Llevaba ayer toda la razón Javier Berasaluce, y yo no debería haber caído en una comparación tan cómoda, tan imprecisa: uno puede pasar muchos años en su puesto de funcionario y llevar una vida plena haciendo un trabajo digno y útil. Y lleva razón también en su queja contra la caricatura del empleado público. En la administración hay de todo, claro, como en cualquier parte, pero el descrédito incondicional de quienes trabajan en ella es uno de los grandes errores de nuestra democracia, y viene, en mi opinión, de dos direcciones, a veces convergentes: la primera, el embuste neoliberal de que todo lo público es sospechoso, ineficaz, retrógrado, y que la iniciativa privada es siempre más efectiva y más racional económicamente; la segunda, y no menos importante, es el propósito de la clase política española -toda ella- de someter la administración pública a sus caprichos y a sus intereses clientelares, reduciendo o eliminando los dos mayores obstáculos para su hegemonía, que son la independencia y la profesionalidad de los empleados públicos y la legalidad automática de los procedimientos administrativos. Cuanto más discrecionalidad política en las decisiones, más posibilidades de favoritismo y de corrupción.
A principios de los años ochenta, algunos partidos incluían en sus programas la promesa de algo que nunca llegó a existir, y que se llamaba la carrera administrativa: la posibilidad de que los funcionarios públicos, a fuerza de méritos adquiridos, de nuevas titulaciones, de esfuerzo formativo personal y constrastable, pudieran ir ascendiendo en la administración. Todo eso quedó en nada. Yo lo viví en primera persona los siete años que trabajé como funcionario, notando como crecía cada vez más la influencia política, cómo la adhesión importaba más que el mérito, cómo las administraciones, en lugar de profesionalizarse, se politizaban. Un carnet empezó a importar más que un título universitario.

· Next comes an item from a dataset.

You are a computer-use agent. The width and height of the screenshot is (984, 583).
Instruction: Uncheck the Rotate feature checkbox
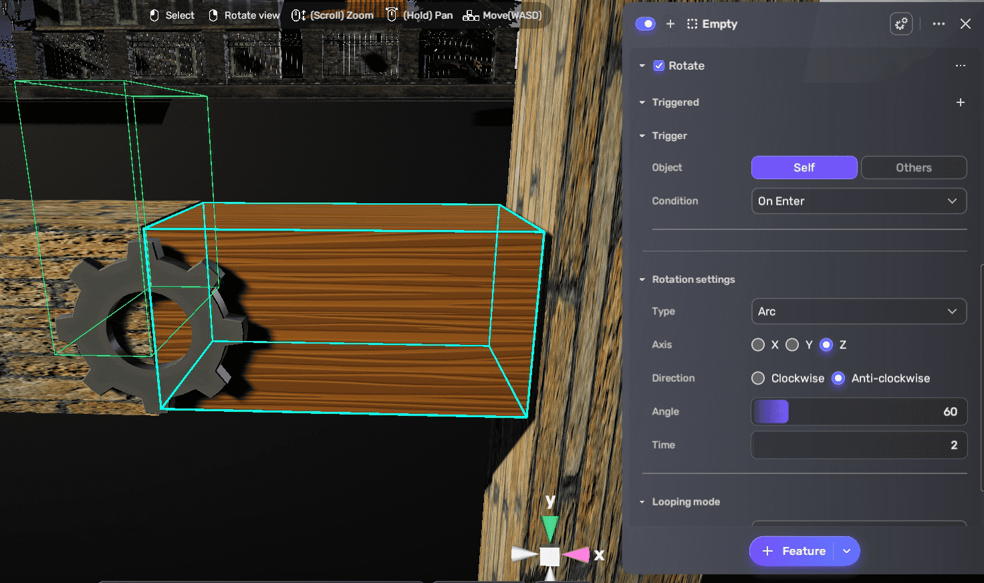[x=659, y=66]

Ningún ámbito profesional quedaba a salvo de la ingerencia de presuntos “gestores” extraordinariamente bien pagados con cualificación escasa o nula y con un instinto de comisarios políticos.

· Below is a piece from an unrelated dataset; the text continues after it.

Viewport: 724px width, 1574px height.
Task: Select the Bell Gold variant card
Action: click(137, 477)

Y aun así, si muchas cosas siguen funcionando en España, si no se ha extinguido el principio de legalidad, si hay buenas escuelas, buenos hospitales, excelentes museos y bibliotecas, oficinas en las que se tramitan documentos con rapidez y eficacia, se debe casi siempre a la supervivencia de esa figura tan desacreditada, el funcionario público, el que ha accedido a su puesto acreditando objetivamente la cualificación requerida, el que cumple con su deber a pesar del sueldo escaso y del desaliento, el que se mantiene al margen del clientelismo político, el profesor, el médico, el enfermero, el policía, el bibliotecario, el técnico superior, el que podría estar ganando mucho más en un despacho o en una consulta privada, el ingeniero forestal, el restaurador del museo, el archivero que lleva veinte años acudiendo cada día puntualmente a su oficina, haciendo con esmero lo que le gusta y sabe hacer, como acudía a casa de sus enfermos y a su consulta de pediatría el doctor, el inmenso poeta William Carlos Williams.